Abstract. The oxidative potential (OP) of particulate matter is a key driver of PM₁₀-induced adverse health effects, triggering oxidative stress and inflammatory responses that increase respiratory and cardiovascular disease risks. To evaluate PM₁₀ and its OP characteristics across China, samples were collected from twelve representative monitoring stations from June 2022 to May 2023. A deep learning model combining Convolutional Neural Networks and Long Short-Term Memory networks (CNN-LSTM) was employed to reconstruct anomalous PM₁₀ data, achieving R² values of 0.967 and 0.884 for training and test sets, respectively. Significant spatial variations in PM₁₀ were observed, with highest concentrations in the northwestern regions (Xi'an: 98.20 ± 52.92 μg·m^-3, Dunhuang: 90.36 ± 54.72 μg·m^-3), the lowest in the northeast (Longfengshan: 40.04 ± 24.04 μg·m-3, Dalian: 40.35 ± 15.66 μg·m^-3), and elevated levels in suburban areas (average: 85.43 ± 46.69 μg·m^-3).

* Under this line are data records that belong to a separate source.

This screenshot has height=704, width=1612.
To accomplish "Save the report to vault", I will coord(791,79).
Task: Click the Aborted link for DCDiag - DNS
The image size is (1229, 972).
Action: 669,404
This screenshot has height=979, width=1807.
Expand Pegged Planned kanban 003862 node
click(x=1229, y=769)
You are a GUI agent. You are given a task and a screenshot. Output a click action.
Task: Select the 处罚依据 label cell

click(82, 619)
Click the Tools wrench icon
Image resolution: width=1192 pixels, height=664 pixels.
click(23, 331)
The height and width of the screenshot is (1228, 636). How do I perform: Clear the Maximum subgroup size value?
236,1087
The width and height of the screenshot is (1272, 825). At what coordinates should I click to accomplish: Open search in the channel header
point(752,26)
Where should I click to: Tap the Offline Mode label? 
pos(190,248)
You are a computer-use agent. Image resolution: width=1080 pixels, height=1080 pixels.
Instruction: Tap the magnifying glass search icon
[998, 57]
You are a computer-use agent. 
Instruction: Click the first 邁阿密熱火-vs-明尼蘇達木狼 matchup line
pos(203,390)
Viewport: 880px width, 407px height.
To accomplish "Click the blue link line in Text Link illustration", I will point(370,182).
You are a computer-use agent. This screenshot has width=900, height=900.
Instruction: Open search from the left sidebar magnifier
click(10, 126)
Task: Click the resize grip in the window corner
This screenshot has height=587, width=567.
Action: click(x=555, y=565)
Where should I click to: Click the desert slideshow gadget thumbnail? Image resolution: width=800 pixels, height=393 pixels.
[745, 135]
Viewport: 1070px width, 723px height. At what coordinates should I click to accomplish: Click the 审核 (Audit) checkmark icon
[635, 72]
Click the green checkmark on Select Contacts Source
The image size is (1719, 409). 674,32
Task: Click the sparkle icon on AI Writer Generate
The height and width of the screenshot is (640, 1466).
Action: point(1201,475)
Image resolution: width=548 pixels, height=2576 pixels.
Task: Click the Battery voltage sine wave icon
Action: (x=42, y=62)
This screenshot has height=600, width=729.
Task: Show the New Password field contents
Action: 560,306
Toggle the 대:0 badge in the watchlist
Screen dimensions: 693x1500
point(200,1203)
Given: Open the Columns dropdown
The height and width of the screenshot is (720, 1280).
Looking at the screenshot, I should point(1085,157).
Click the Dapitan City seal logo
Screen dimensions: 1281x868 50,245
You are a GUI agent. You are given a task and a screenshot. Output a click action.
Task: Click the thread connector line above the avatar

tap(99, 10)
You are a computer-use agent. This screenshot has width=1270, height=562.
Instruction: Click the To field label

Urban sites showed the highest OP values, with significantly higher PM₁₀ concentrations in northern regions compared to southern ones (p<0.05). Most sites exhibited peak PM₁₀ and OP levels in winter and lowest in summer. Source apportionment using Positive Matrix Factorization (PMF) revealed dust (13.2–27.4 %), biomass burning (9.5–39.3 %), traffic (16.6–21.4 %), and agricultural activities (13–22 %) as main contributors to PM₁₀. PMF analysis identified traffic as the primary OP contributor (24–48 %) across sites, with regional variations in biomass burning (57 % in Nanning), agricultural activities (37 % in Zhengzhou), and dust (22–23 % in Gucheng and Longfengshan). These findings highlight the need to control traffic emissions and other major sources to reduce OP and protect public health.